# [What the task asks]
Where a line in the listing below holds "computer", add it to the tally, and reply with that tally alone.

= = = =

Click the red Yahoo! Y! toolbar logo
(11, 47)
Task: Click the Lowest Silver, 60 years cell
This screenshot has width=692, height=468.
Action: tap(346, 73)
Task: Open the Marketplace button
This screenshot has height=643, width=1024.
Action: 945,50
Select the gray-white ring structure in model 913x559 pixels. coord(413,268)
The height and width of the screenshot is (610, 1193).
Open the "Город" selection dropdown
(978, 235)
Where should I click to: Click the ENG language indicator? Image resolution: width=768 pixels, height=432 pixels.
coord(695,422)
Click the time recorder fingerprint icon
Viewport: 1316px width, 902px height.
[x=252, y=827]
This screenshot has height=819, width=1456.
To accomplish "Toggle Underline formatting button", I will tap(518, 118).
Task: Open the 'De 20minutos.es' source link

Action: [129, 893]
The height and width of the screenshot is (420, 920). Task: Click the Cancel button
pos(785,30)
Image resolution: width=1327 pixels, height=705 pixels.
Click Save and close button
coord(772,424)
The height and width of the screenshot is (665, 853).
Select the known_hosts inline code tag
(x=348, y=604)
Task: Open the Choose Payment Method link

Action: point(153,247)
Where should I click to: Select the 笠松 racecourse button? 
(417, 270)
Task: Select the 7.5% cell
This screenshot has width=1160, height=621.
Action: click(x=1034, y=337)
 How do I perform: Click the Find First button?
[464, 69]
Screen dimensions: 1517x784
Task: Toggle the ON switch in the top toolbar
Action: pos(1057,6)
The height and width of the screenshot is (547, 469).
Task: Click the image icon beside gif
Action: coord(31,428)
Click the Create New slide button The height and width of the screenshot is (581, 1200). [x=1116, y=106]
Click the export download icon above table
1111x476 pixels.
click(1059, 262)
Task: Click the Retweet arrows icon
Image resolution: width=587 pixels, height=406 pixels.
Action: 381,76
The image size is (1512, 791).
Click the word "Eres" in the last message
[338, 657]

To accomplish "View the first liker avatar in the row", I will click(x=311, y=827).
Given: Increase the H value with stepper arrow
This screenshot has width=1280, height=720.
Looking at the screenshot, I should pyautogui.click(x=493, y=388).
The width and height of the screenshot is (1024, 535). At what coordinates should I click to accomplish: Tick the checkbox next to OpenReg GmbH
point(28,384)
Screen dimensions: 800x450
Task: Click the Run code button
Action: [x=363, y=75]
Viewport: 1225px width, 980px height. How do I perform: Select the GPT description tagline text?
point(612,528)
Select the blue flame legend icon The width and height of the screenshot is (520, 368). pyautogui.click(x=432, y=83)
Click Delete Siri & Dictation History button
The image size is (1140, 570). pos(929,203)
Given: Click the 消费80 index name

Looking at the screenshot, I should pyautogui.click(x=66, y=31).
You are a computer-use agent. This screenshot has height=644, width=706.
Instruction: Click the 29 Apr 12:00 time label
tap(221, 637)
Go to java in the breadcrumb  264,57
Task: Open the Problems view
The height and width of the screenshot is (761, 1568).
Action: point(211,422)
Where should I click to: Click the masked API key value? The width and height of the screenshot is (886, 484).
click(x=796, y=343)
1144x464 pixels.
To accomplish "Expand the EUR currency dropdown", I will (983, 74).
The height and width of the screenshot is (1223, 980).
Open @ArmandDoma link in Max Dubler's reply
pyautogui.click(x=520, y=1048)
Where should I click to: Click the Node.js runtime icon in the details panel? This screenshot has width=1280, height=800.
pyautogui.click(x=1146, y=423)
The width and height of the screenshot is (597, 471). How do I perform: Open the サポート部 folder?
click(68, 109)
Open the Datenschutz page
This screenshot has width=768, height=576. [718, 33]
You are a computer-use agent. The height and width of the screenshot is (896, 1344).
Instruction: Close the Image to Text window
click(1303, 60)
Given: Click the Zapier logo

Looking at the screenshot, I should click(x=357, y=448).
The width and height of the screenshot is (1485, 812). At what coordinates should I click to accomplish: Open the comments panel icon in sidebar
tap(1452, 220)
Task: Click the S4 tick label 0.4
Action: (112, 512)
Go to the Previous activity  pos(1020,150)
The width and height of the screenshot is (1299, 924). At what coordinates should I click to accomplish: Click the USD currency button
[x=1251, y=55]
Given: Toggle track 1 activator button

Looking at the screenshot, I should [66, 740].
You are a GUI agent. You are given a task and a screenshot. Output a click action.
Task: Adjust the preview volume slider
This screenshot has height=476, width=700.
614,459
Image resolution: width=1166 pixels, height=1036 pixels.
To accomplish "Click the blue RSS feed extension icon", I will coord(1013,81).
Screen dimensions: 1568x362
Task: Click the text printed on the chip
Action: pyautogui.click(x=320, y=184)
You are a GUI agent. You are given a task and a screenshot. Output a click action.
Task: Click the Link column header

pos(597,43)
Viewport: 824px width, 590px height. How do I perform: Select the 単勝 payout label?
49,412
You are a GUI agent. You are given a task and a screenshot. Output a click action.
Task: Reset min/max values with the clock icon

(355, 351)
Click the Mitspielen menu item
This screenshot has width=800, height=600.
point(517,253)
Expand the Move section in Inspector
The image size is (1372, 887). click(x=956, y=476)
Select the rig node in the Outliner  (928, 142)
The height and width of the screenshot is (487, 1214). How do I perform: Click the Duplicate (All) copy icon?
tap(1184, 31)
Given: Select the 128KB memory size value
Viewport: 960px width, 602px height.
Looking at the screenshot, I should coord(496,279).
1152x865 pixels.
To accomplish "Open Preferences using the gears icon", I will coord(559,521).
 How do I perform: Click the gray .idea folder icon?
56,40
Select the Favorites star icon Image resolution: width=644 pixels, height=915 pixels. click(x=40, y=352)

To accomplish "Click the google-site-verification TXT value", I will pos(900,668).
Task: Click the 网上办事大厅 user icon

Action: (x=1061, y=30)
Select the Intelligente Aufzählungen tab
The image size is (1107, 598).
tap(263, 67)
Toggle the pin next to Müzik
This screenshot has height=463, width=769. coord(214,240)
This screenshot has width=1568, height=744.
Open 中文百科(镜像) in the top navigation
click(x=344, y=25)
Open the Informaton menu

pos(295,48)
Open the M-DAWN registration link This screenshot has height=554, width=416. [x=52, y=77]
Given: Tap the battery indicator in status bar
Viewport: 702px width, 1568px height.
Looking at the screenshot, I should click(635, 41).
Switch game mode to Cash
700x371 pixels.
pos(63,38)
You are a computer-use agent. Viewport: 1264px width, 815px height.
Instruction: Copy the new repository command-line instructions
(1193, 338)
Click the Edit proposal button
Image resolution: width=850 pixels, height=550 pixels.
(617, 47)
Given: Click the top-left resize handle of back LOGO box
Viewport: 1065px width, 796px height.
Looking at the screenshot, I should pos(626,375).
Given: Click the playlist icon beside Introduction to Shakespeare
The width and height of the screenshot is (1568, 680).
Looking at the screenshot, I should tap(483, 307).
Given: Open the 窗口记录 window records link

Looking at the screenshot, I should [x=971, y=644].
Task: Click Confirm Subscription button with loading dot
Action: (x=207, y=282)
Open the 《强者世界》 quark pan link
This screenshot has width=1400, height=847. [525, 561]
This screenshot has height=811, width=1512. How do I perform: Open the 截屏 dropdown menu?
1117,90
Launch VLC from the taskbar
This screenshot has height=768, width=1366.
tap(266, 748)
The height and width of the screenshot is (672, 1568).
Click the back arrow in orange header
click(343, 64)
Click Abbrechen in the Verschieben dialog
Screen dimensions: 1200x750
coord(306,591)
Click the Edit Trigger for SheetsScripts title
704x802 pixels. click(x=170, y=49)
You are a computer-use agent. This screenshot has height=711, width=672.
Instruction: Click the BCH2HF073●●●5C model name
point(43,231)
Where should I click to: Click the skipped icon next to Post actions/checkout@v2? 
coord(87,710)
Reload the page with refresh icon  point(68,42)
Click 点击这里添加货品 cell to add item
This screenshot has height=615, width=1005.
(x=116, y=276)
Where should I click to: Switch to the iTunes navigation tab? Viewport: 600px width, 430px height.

= = = =

# [Result for this exercise]
4